Personal information
- Nationality: Nigeria
- Citizenship: Nigerian
- Born: 23 June 2007 (age 19) USA
- Education: University of Pennsylvania
- Occupations: Shotput Discus throw

Medal record
Women's athletics
Representing Nigeria
Commonwealth Games
| Silver medal – second place | 2026 Glasgow | Shot put |
World U20 Championships
| Gold medal – first place | 2026 Eugene | Shotput |

= Jessica Oji =

Nigerian-American athlete (born 2007)

Jessica Oji (born 23 June 2007) is a Nigerian-American women's shot put and discus throw athlete. In February 2026, World Athletics confirmed that she had switched her allegiance to Nigeria.

Oji first broke the Ivy League record in December 2025 with a mark of 17.72 m (58 ft 1.75 in), before going on to break it four more times at the Penn Elite Meet in a mark of 18.45m (60' 6.5"). She currently has a personal best of 18.50 m, which she used to clinch the conference title.
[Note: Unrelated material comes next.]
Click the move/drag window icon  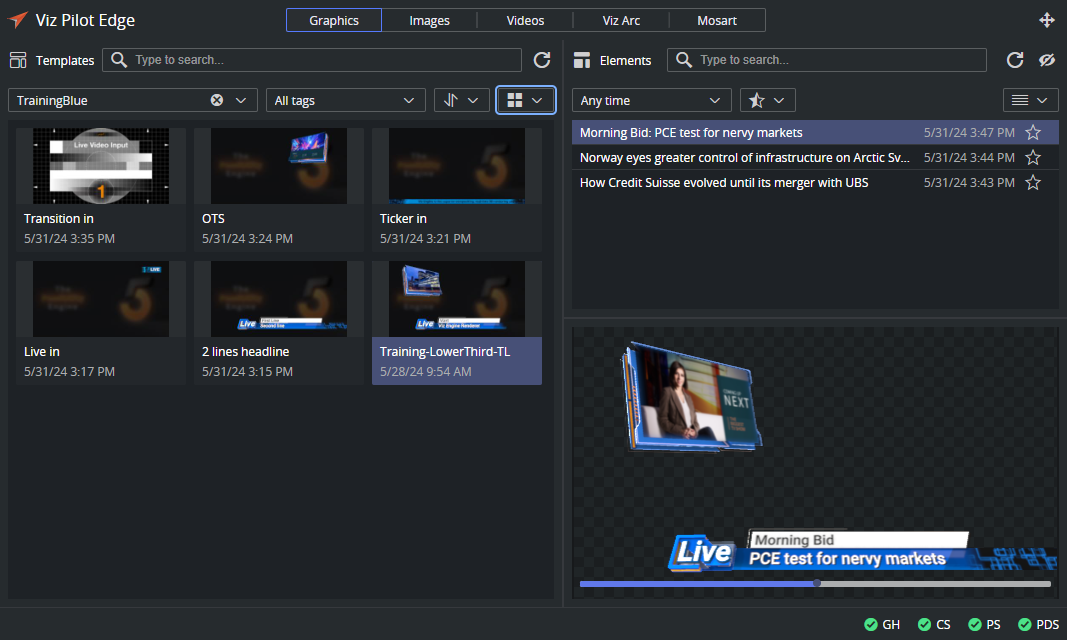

== Early life and education ==
Oji was born in Accra, Ghana and raised in the United States. She is currently a freshman at the University of Pennsylvania.

== Career ==
She made her debut for Nigeria in 2026 and broke the long-standing African record of 18.43 m set by former Nigerian thrower Vivian Chukwuemeka in 2003. The record placed her second in the NCAA rankings and also above Mine de Klerk African mark of 18.48m set just a day earlier. In the current world rankings, Oji is ranked No. 30 in women's shot put. Officially, the mark did not count as an African or Nigerian record, as it was achieved before her transfer of allegiance. Oji also holds the national under-20 record in the discus throw, setting a mark of 55.12 m in May 2026.

In 2025, Oji was crowned the USA U-20 Champion and placed sixth in the NCAA Division I Indoor Track and Field Championships in the shot put. Representing Nigeria at the 2026 Commonwealth Games in Glasgow, she won a silver medal on her debut, becoming the first Nigerian woman to win a medal in the event since Vivian Chukwuemeka at the 2006 Commonwealth Games in Melbourne. At the 2026 World U20 Championships in Eugene, Oregon, she claimed gold, ending Nigeria's 24-year wait for a medal in a women's field event.